** Opening Records for this task block **

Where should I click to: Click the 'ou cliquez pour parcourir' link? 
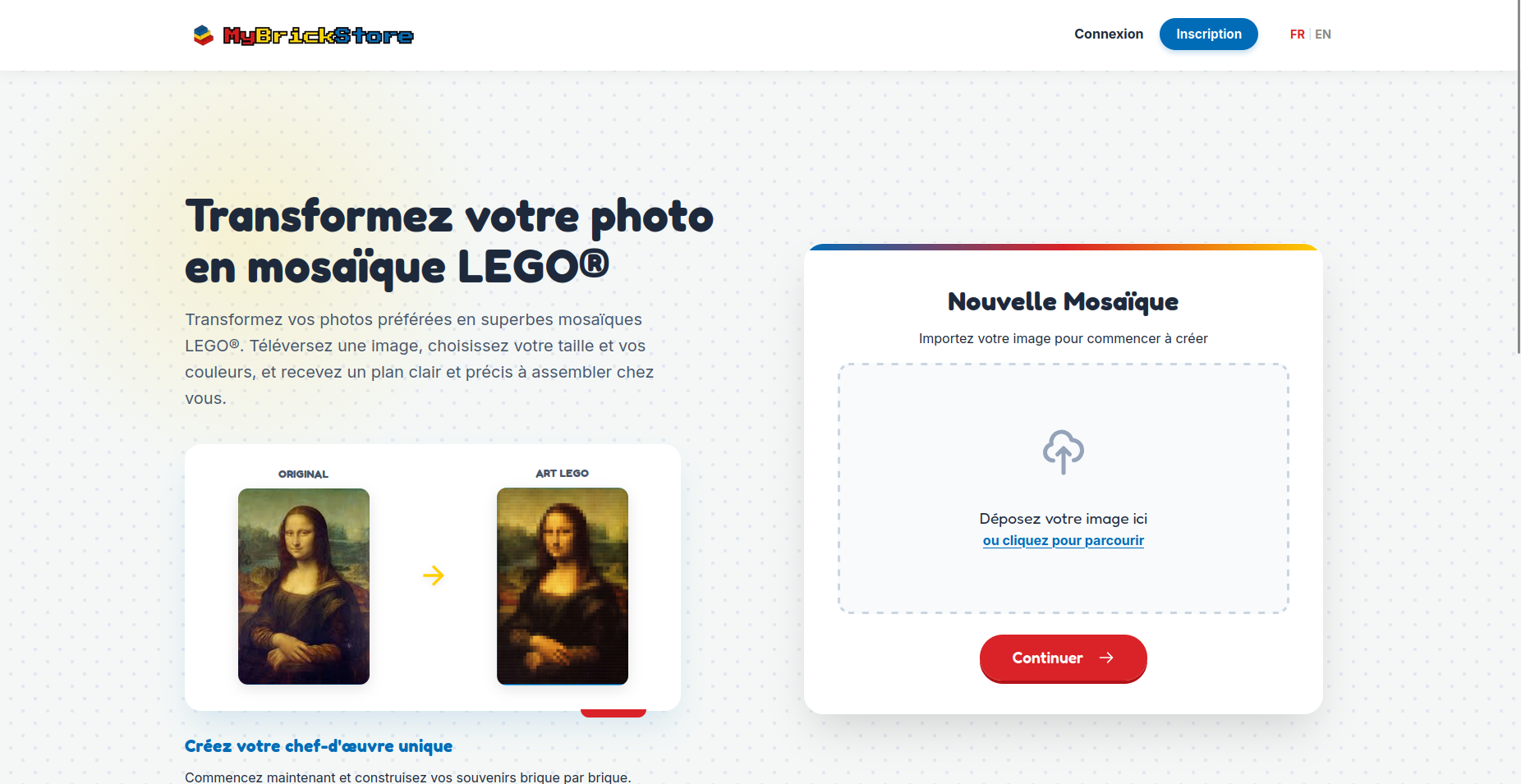[x=1064, y=540]
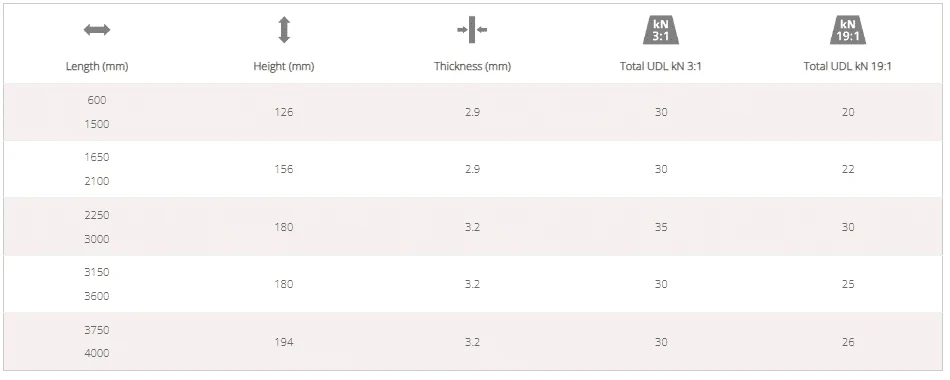This screenshot has height=380, width=950.
Task: Click the vertical double-arrow height icon
Action: (x=284, y=30)
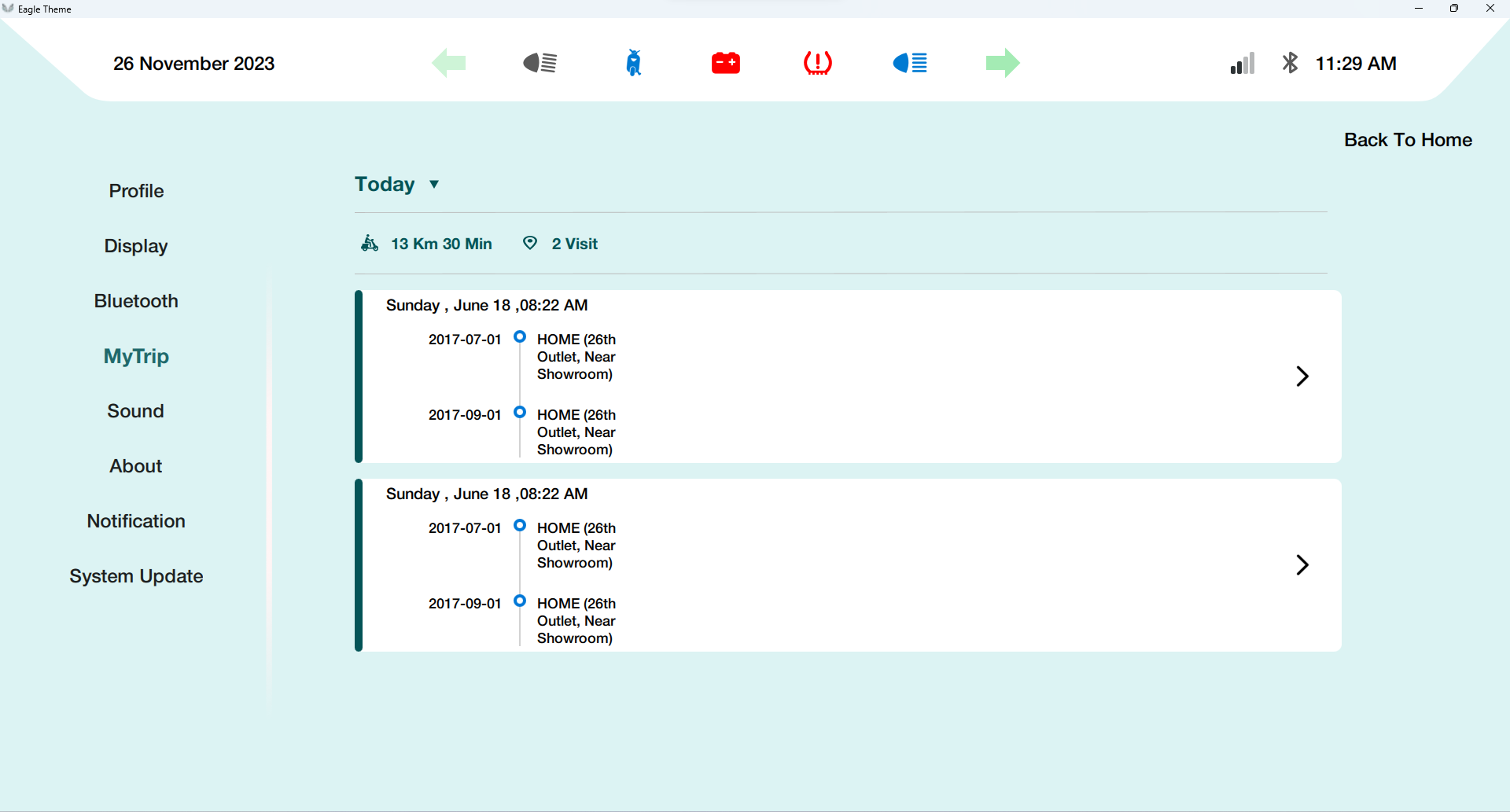Open the System Update section
Image resolution: width=1510 pixels, height=812 pixels.
(136, 576)
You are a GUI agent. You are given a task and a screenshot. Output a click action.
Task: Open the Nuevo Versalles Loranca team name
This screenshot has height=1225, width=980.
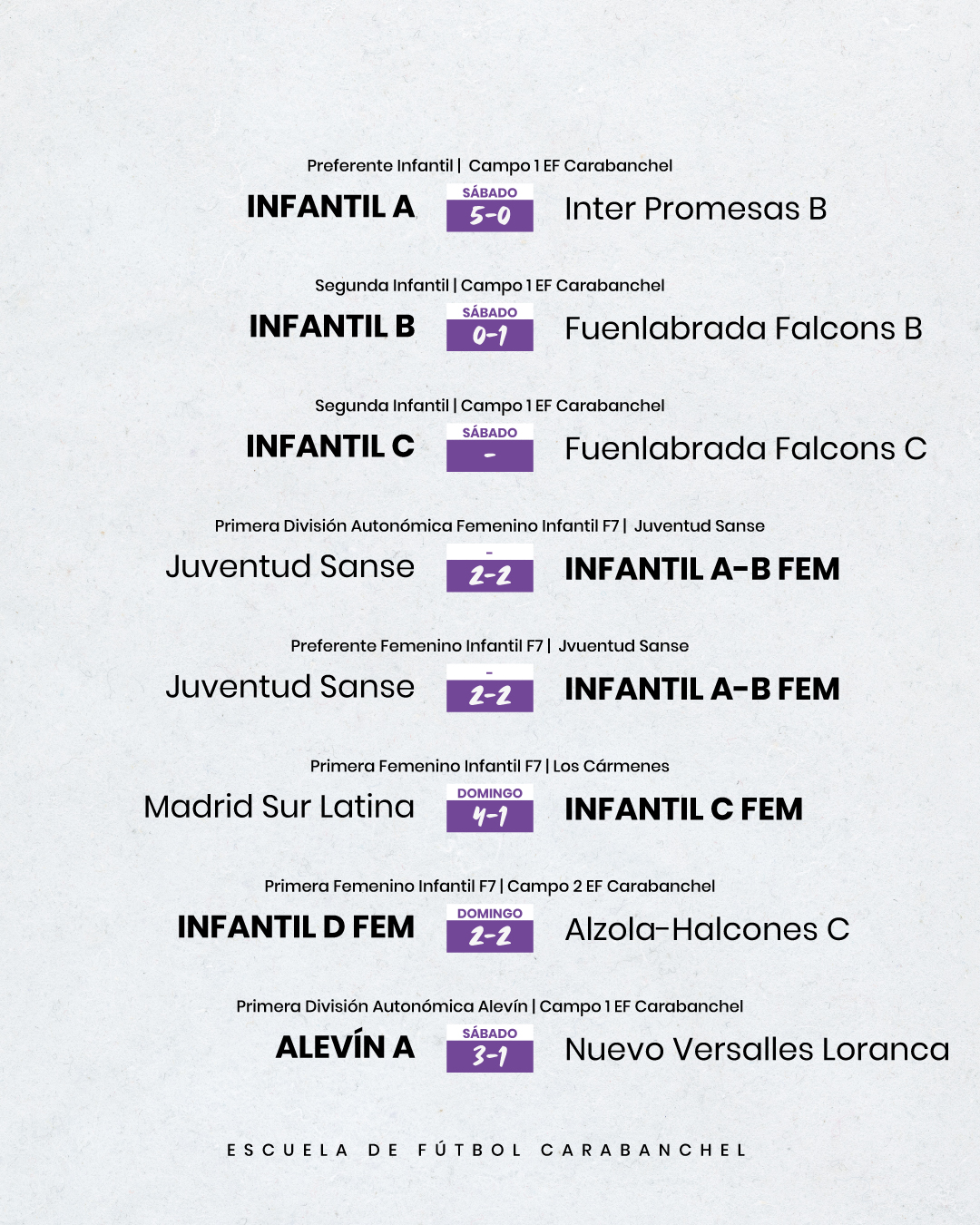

** Closing Records for this task block **

Leave out the images and copy every record above exactly.

Where should I click to: Click the 'ou cliquez pour parcourir' link? 
[x=1064, y=540]
This screenshot has height=380, width=950.
Task: Click the vertical double-arrow height icon
Action: (x=284, y=30)
Open the System Update section
Image resolution: width=1510 pixels, height=812 pixels.
(136, 576)
You are a GUI agent. You are given a task and a screenshot. Output a click action.
Task: Open the Nuevo Versalles Loranca team name
This screenshot has height=1225, width=980.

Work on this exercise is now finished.